Ses cauchemars n'avaient pas encore cessé, mais ils étaient de moins en moins fréquents, et Karmen craignait moins le contact qu'au tout début. Enfin à peu près. Tu as vu comment tu as réagi lorsqu'il t'a prit la main? On aurait dit une adolescente effarouchée.

L'image de Bastien s'estompait petit à petit dans son esprit, pour ne laisser que le mauvais souvenir de son acte derrière lui...Coyle avait essayé un soir d'aborder le sujet, mais Karmen n'avait jamais voulu continuer.

-A propos de ce qui s'est passé quand je vous ai trouvée...

-Non. Je ne veux pas en parler. Pas encore, l'avait coupé Karmen.

Coyle s'était renfrogné mais avait accepté d'un hochement de la tête. Après tout si elle ne voulait pas...

Tout était-il qu'à l'instant, lorsqu'il l'avait rassurée, la jeune femme avait senti autre chose. Comme une fissure dans son armure d'impassibilité. Il s'était ouvert un instant pour la rassurer le plus sincèrement possible. Mais dans ses yeux elle avait senti la brèche se refermer aussi vite qu'elle était apparue. Elle pariait sans hésiter qu'à son retour il serait nouveau froid et distant.

-Bon allez à l'eau miss salade fruits, grommela-t-elle seule face à l'immense baignoire face à elle.

La comparaison innocente de Coyle l'avait faite sourire, en effet on pouvait l'associer à une salade fruits avec tout ce qui étaient collé à elle ! Considérant qu'il était temps de chasser cette image dégradante, la jeune femme s'immergea dans le bain déjà chaud à son entrée dans la pièce et savoura l'instant.

Cela faisait plus de plusieurs mois qu'elle ne s'était pas lavée maintenant ! En prison l'hygiène était déplorable, et pendant sa convalescence elle n'était pas en état de la faire seule, et elle n'aurait en aucun cas voulu que quelqu'un d'autre la touche...Même pas Coyle? lui susurra sa petite voix.

Gênée de penser à de telles choses, Karmen plongea la tête sous l'eau. Le contact mordant de l'eau acheva de la plonger dans une transe délicieuse.
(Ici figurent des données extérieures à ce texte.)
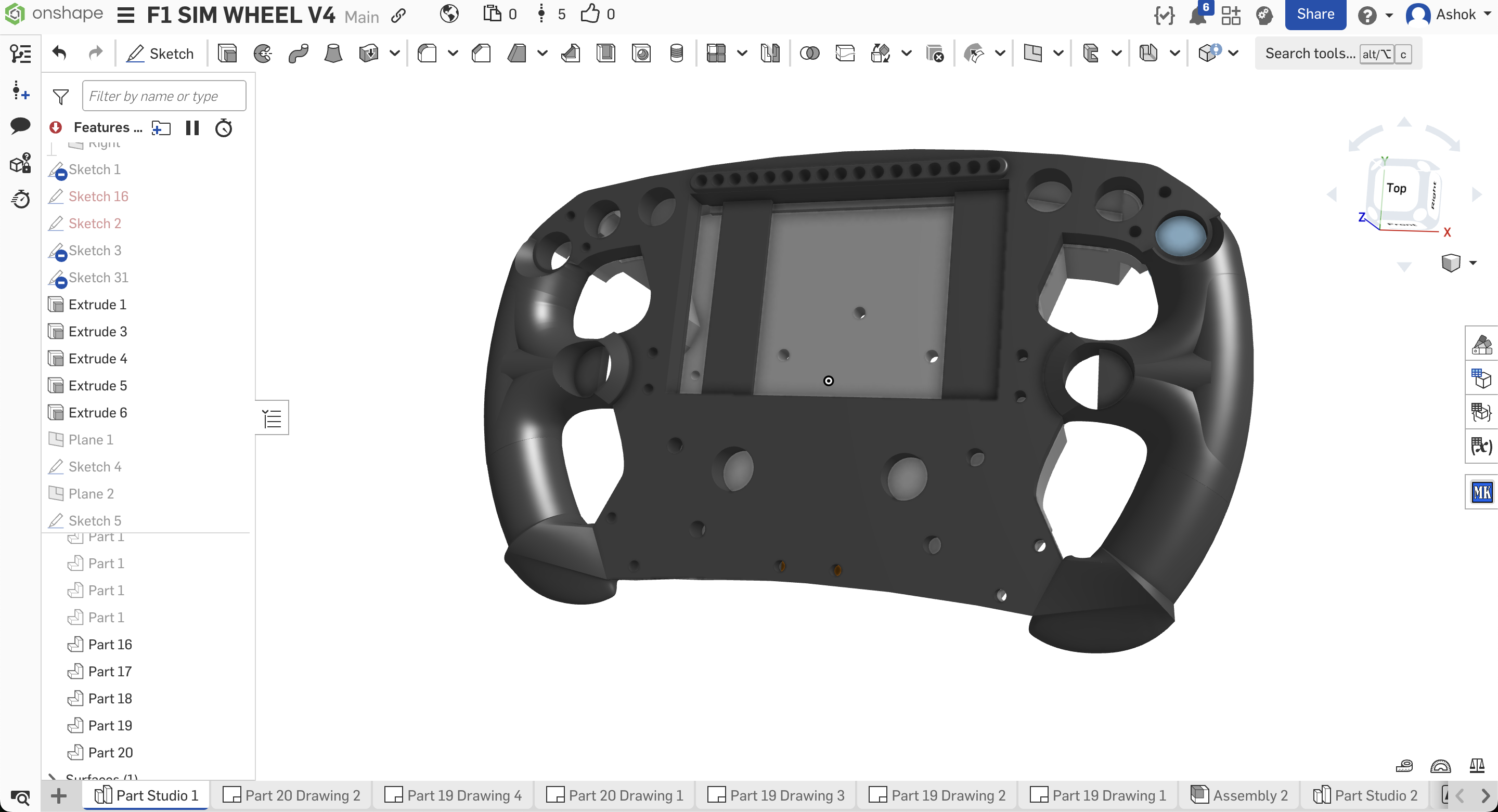Click the Undo arrow icon
Viewport: 1498px width, 812px height.
click(x=59, y=54)
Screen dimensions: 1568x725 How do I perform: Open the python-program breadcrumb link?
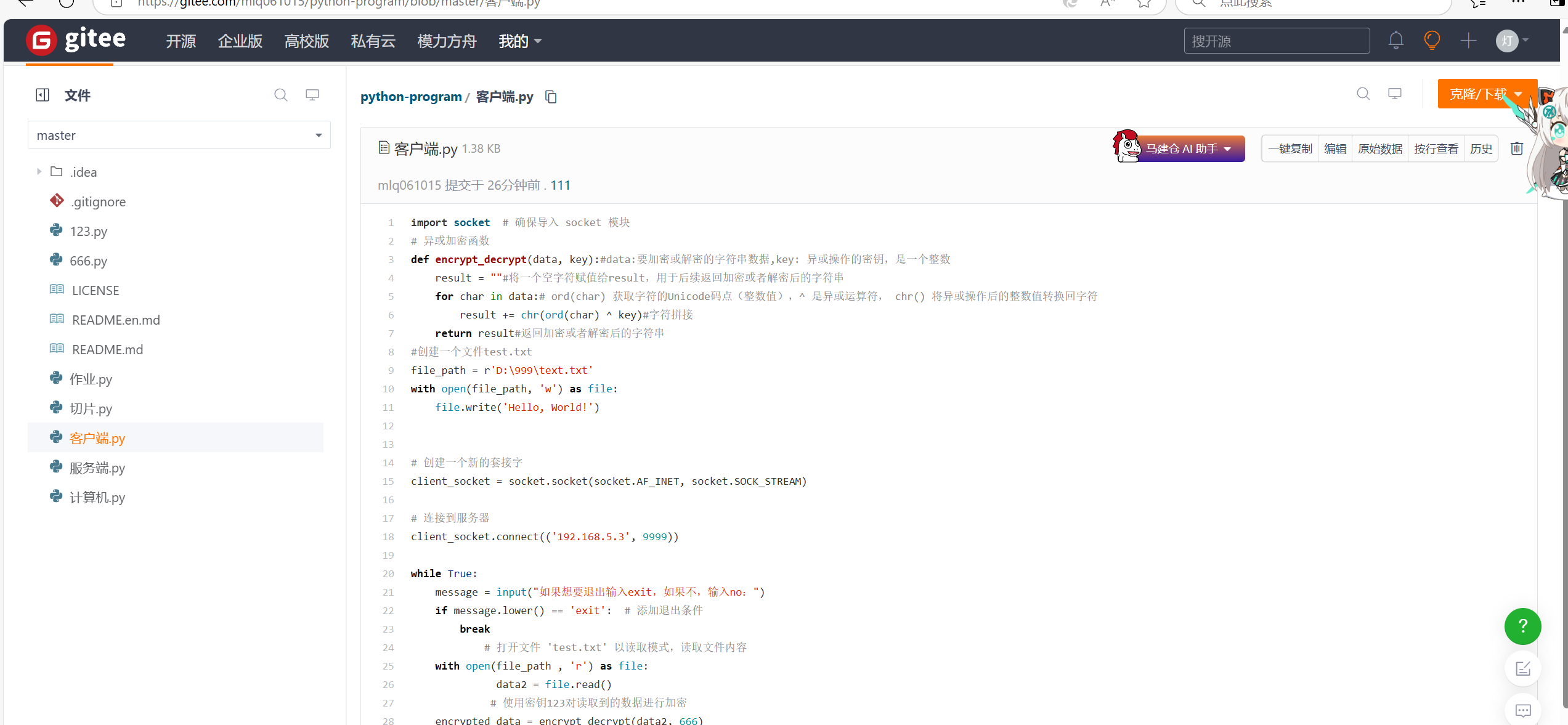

L'eau coulait entre ses cuisses, entourait ses épaules et enveloppait tout son corps, lavant la crasse collé contre, et laissant derrière elle une douce sensation de bien-être.

Après que l'eau fut devenue complètement froide, la jeune femme, plus propre qu'elle ne l'avait jamais été, sorti de l'eau pour s'envelopper dans une petite serviette en coton. Laissant derrière des petites marques de pieds sur le plancher, elle regagna la chambre et chercha sa robe pour la renfiler.
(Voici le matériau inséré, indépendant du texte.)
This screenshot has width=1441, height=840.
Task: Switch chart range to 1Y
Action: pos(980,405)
-Mais où est-ce qu'elle est passé ? Grogna-t-elle lorsqu'elle comprit qu'elle n'était plus à place.

Elle n'allait tout de même pas passer sa journée en robe de chambre ! Mais il semblait bien que la robe en question ait disparue. Les cheveux mouillés et emmêlées semant des gouttes sur son passage, elle chercha tout de même à retrouver le seul vêtement qu'elle possédait.
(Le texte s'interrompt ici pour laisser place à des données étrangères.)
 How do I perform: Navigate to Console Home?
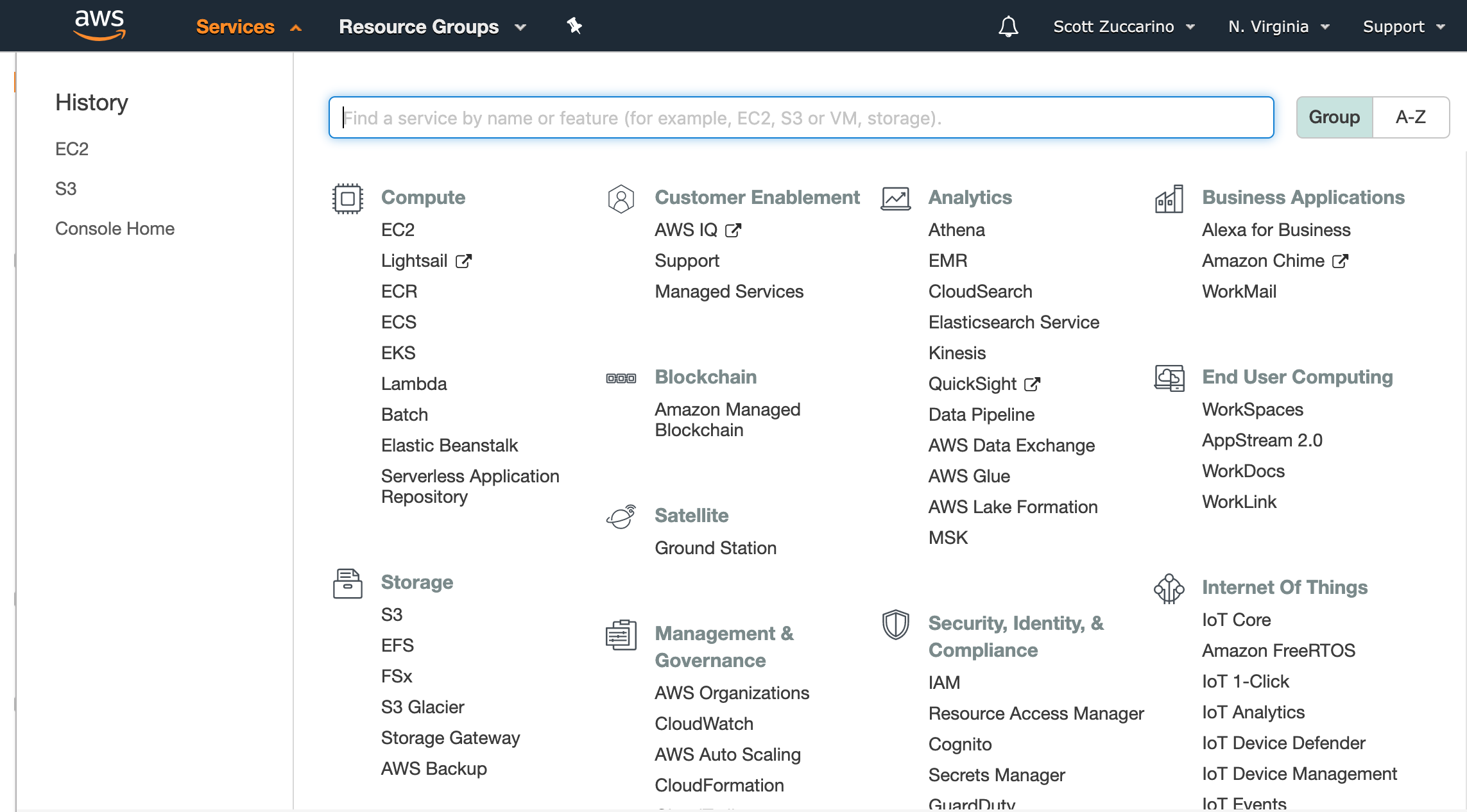[x=115, y=228]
-Mademoiselle ! S'exclama une voix féminine derrière la porte.

Karmen, aux aguets, se figea derrière le divan sous lequel elle était en train de chercher. Qui pouvait-ce bien être ? Cette personne avait bien dit mademoiselle non ?

-Mmmh ? Marmonna-t-elle d'une voix bourrue au cas où quelqu'un aurait dit monsieur, et qu'elle ait mal entendu.

-On m'a chargée de vous apportez ce vêtement.

Interloquée, Karmen ne répondit pas : un vêtement ?

-Je le pose sur la poignée de la porte, rajouta la voix féminine derrière la porte devant l'absence de réponse.

Un cliquetis léger contre la porte indiqua qu'elle l'avait fait, puis des petits bruits de pas s'éloignèrent dans le couloir. Karmen attendit un moment pour être sûre qu'elle ne reviendrait pas, puis se dirigea vers la porte, qu'elle entrouvrit.

Devant elle état bien accroché à la poignée de la porte une magnifique robe, faite des plus belles soieries qu'elle n'ait jamais vues. Dans les tons blanc cassé filé d'argent, elle constituait certainement la plus belle pièce que Karmen n'ait jamais vue.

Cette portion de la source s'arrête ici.